- [TASK BRIEF]
Exactly the lines from the start of the entries through the line with "Image resolution: width=1112" are required in the output, with no pictures among them.

##### RECORDS FOR THE TASK #####

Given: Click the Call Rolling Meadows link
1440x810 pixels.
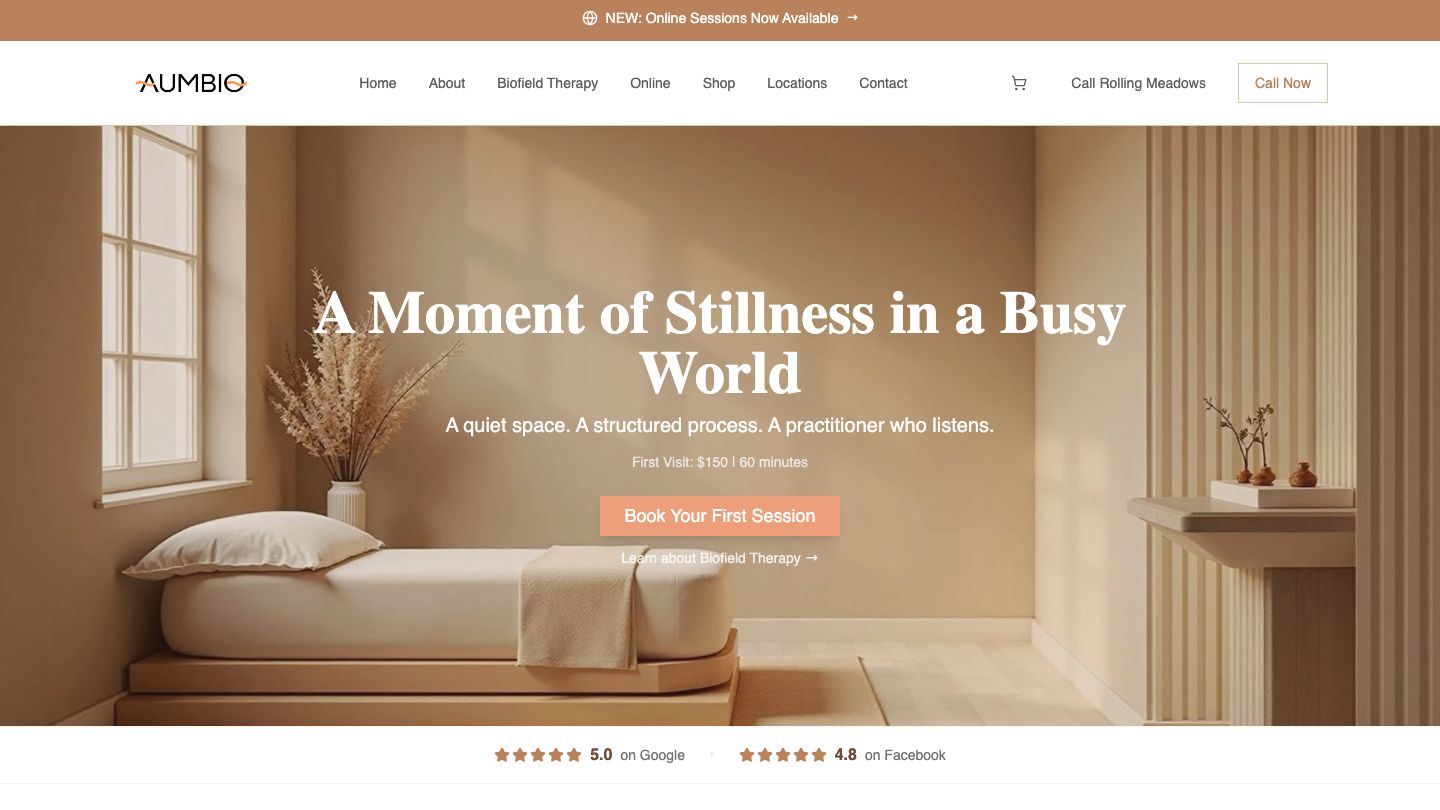Looking at the screenshot, I should tap(1138, 83).
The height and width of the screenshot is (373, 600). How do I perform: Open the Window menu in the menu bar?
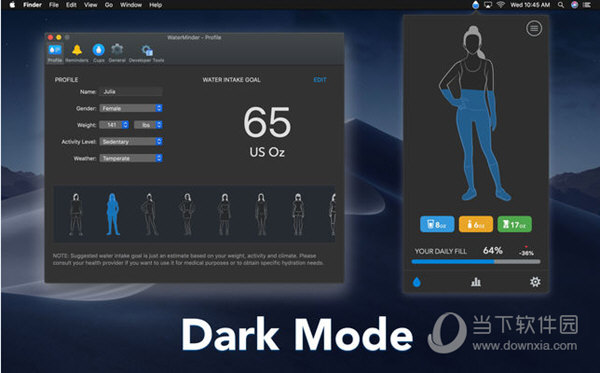131,5
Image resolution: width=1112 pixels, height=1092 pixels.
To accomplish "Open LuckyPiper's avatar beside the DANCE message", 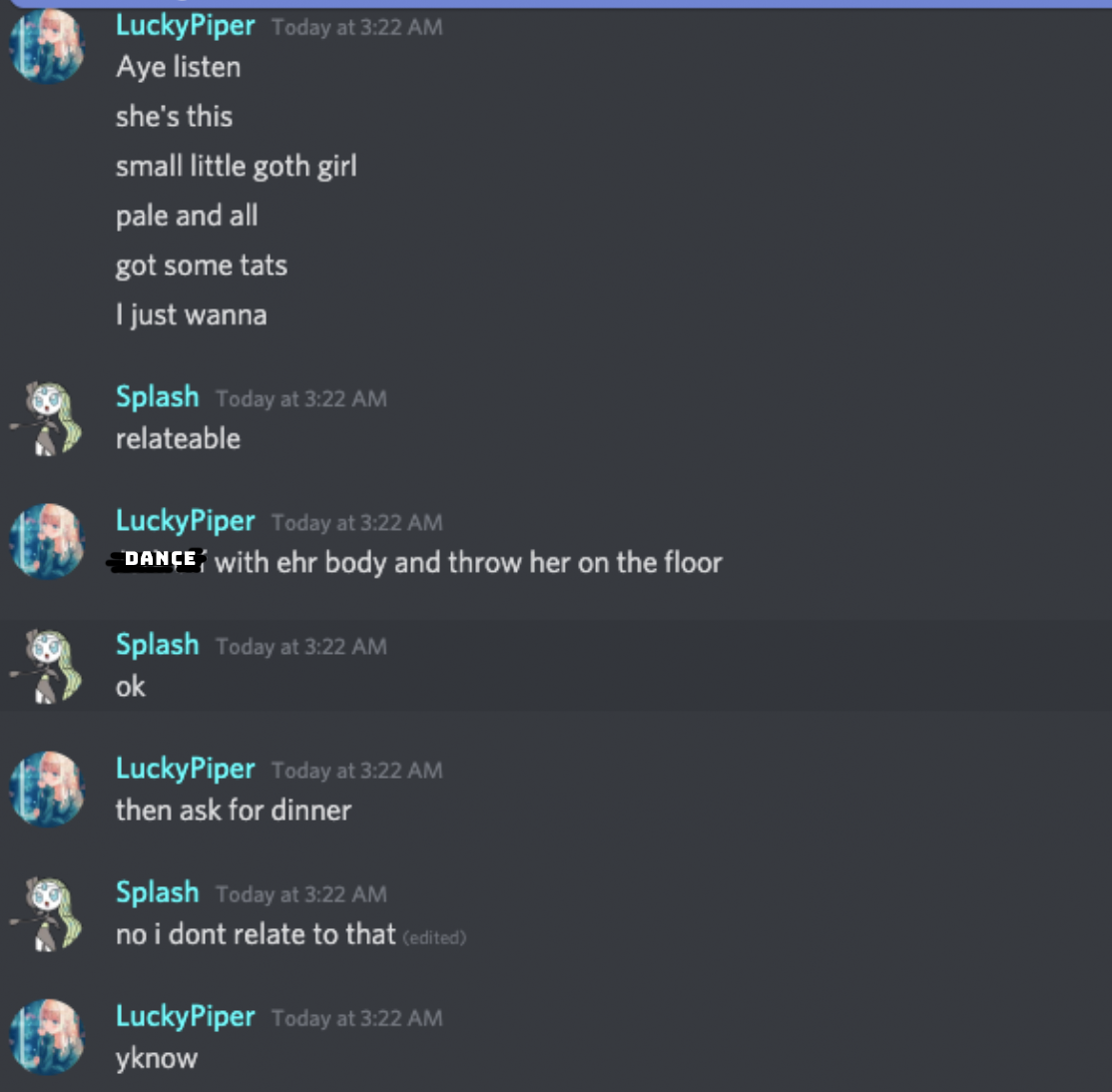I will click(x=47, y=542).
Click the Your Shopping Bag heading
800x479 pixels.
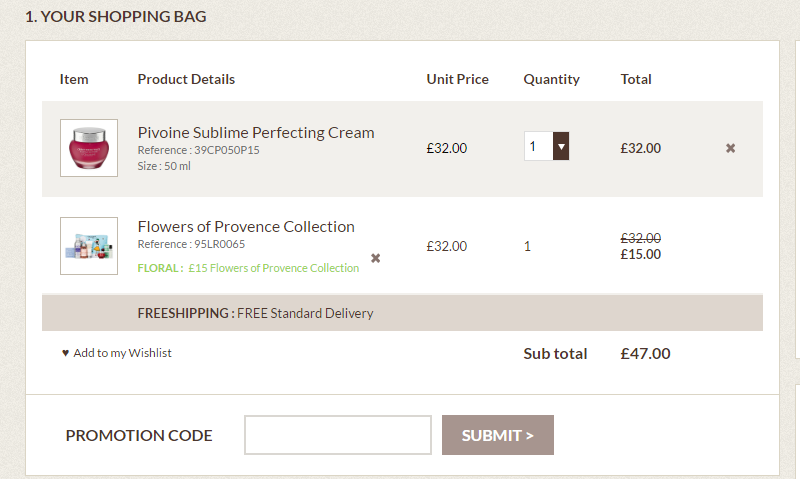point(116,17)
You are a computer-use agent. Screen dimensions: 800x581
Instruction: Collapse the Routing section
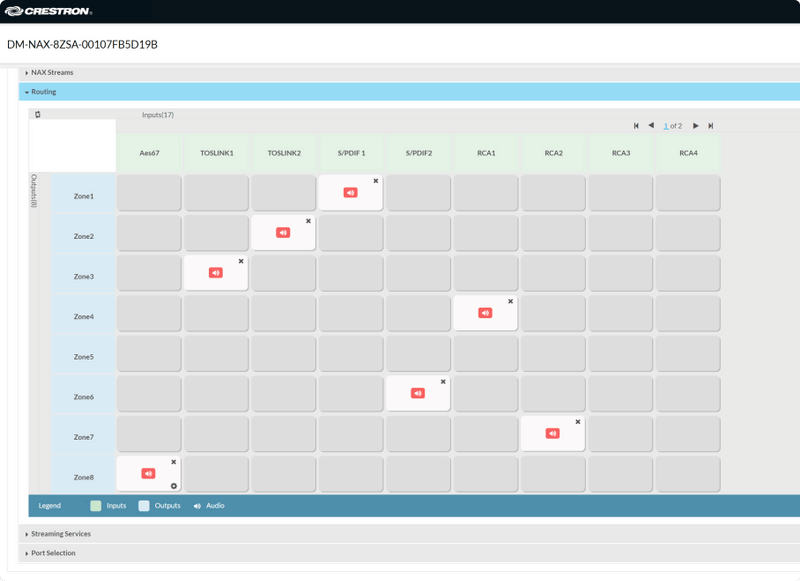coord(43,92)
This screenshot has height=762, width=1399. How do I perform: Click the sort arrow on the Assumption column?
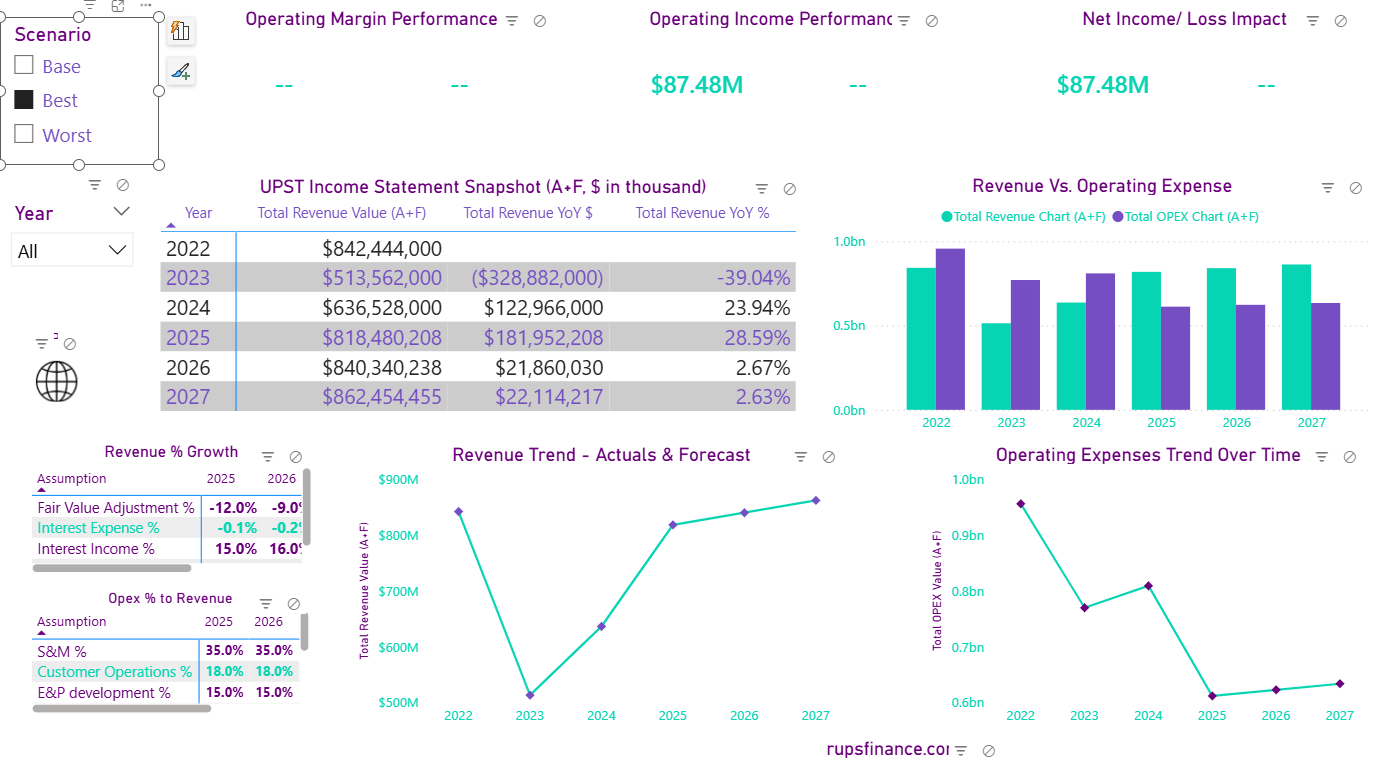(39, 490)
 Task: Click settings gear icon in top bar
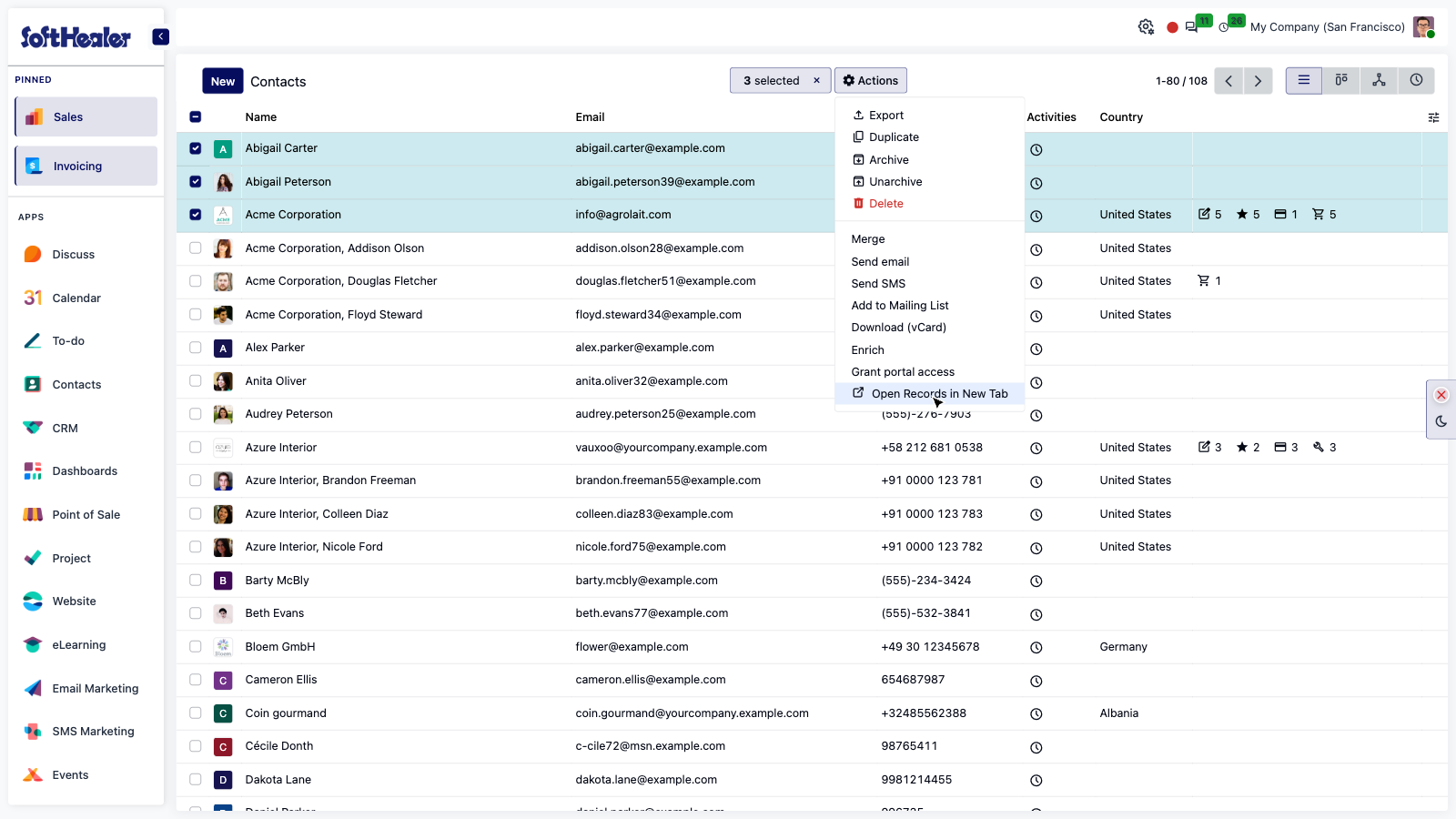tap(1146, 27)
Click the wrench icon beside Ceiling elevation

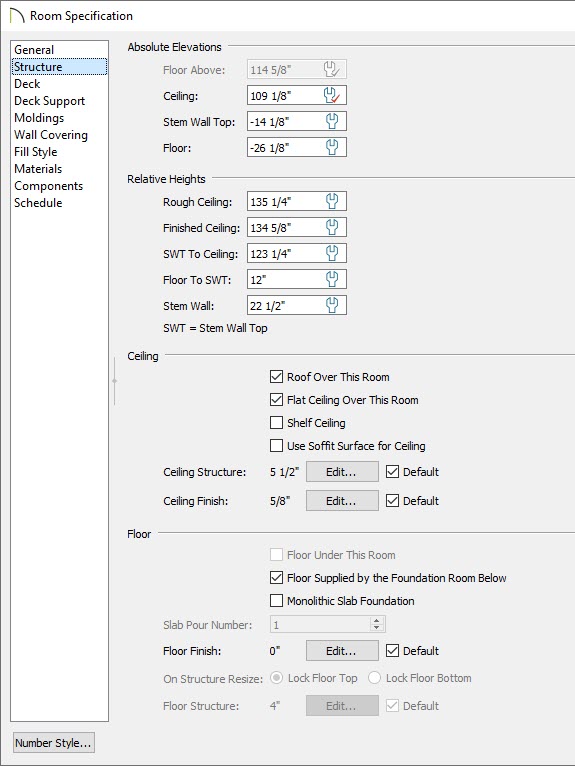332,95
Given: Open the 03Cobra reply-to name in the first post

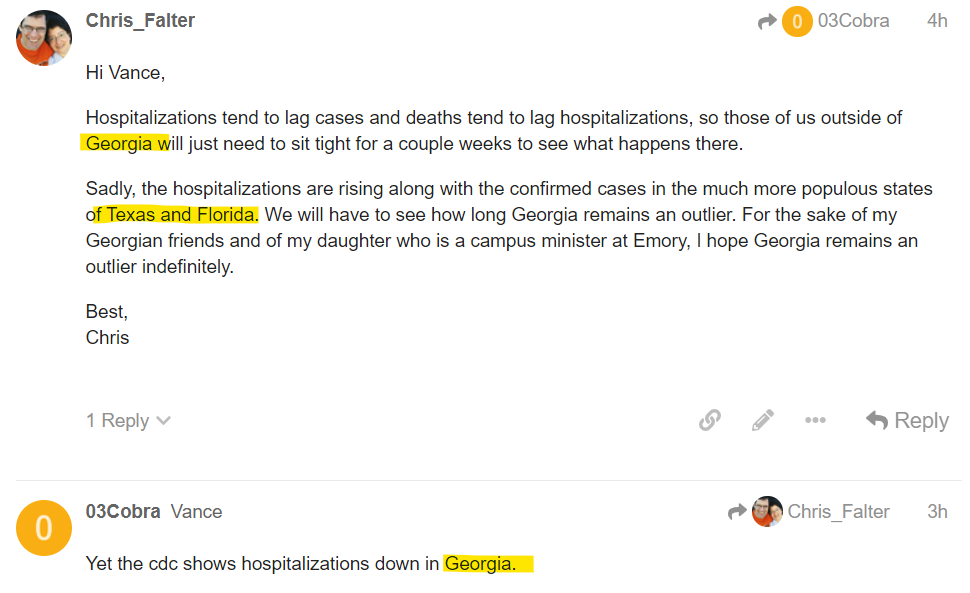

#####

- [RESPONSE TO THE EXERCISE]
Given: Click the Call Rolling Meadows link
1440x810 pixels.
Looking at the screenshot, I should tap(1138, 83).
The height and width of the screenshot is (373, 600). How do I perform: Open the Window menu in the menu bar?
131,5
Image resolution: width=1112 pixels, height=1092 pixels.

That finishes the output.